Everett Casino’s Neighbors Bracing for Traffic Impacts
Banker and Tradesman-State House News Service
June 20, 2019
As the state’s first Eastern Massachusetts casino prepares to open Sunday, residents in Everett and neighboring Revere are bracing for its potential impacts.
Revere Mayor Brian Arrigo called an 11 a.m. press conference for Thursday to announce he’s creating a commission to track Encore Boston Harbor impacts on Revere. He plans to discuss how the city will track and report “on a number of potential impacts – both positive and negative,” according to an advisory.
Revere does not have a surrounding community agreement with Wynn Resorts, which owns the casino, and “is pursuing alternative avenues to ensure impacts on Revere can be addressed and mitigated,” according to the mayor’s office. Through community agreements, the casino is expected to pay $25.3 million each year to Everett, $2 million to Boston each year, $1 million each to Malden and Medford annually, and lesser amounts to Chelsea,
Somerville and Cambridge.
Everett Mayor Carlo DeMaria, Everett Police Chief Steven Mazzie, Encore Boston Harbor
President Bob DeSalvio and State Police Lieutenant Colonel Robert Favuzza held a press conference along the Mystic River in Everett on Wednesday to discuss transportation and public safety plans for the casino’s opening period.

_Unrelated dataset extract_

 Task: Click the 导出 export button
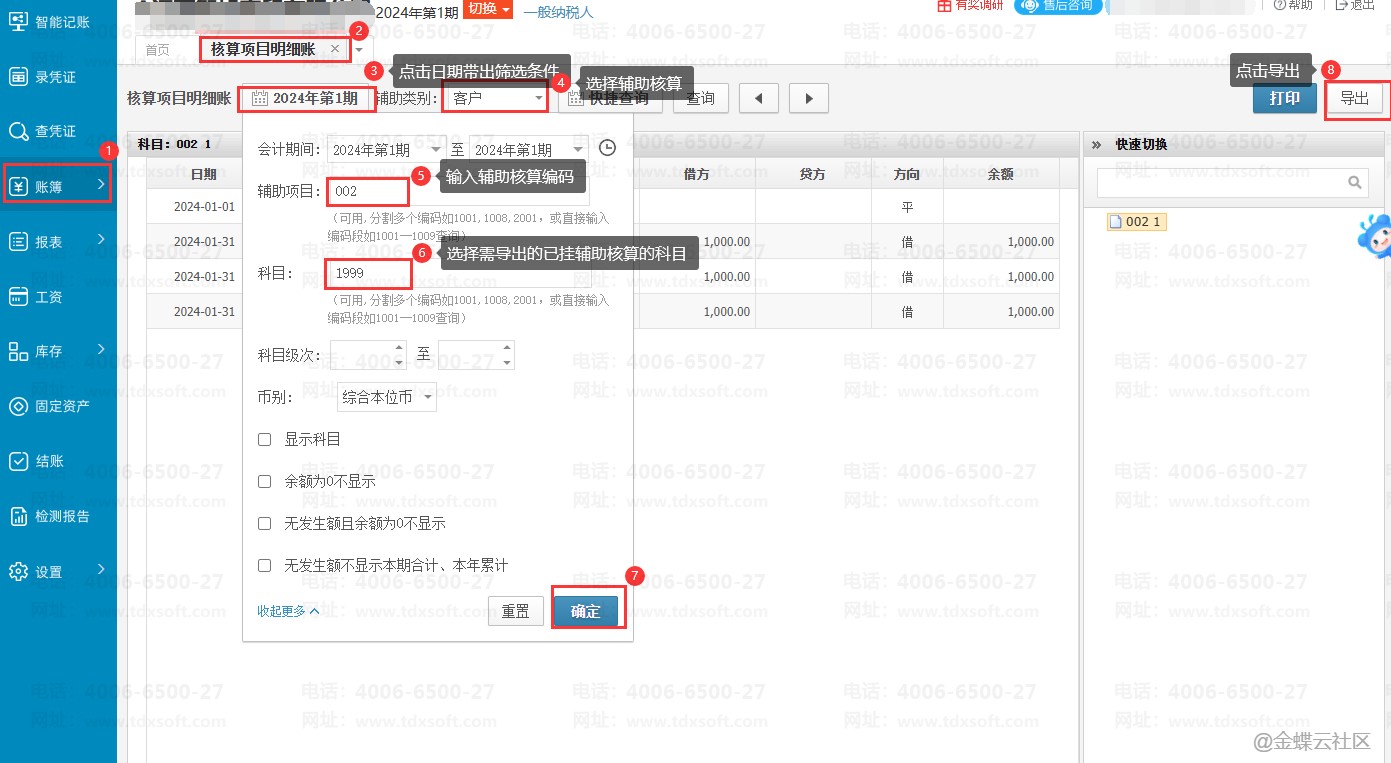[1355, 98]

Gamblers will be able to get to the state’s second full-scale casino by water taxi through Boston Harbor, by bus from Millbury, Rockland or Londonderry, New Hampshire, via an
Encore-branded shuttle from a number of areas MBTA stops, or by a smaller shuttle that will make stops in the neighborhoods around the casino. Officers from the Boston, Everett and Medford police departments will be joined by state troopers and officers from various other law enforcement agencies – about 120 officers in total – will be on duty for the happening days to assist drivers and ensure the peace.
The casino reportedly expects nearly 100,000 visitors on its first day on Sunday, June 23.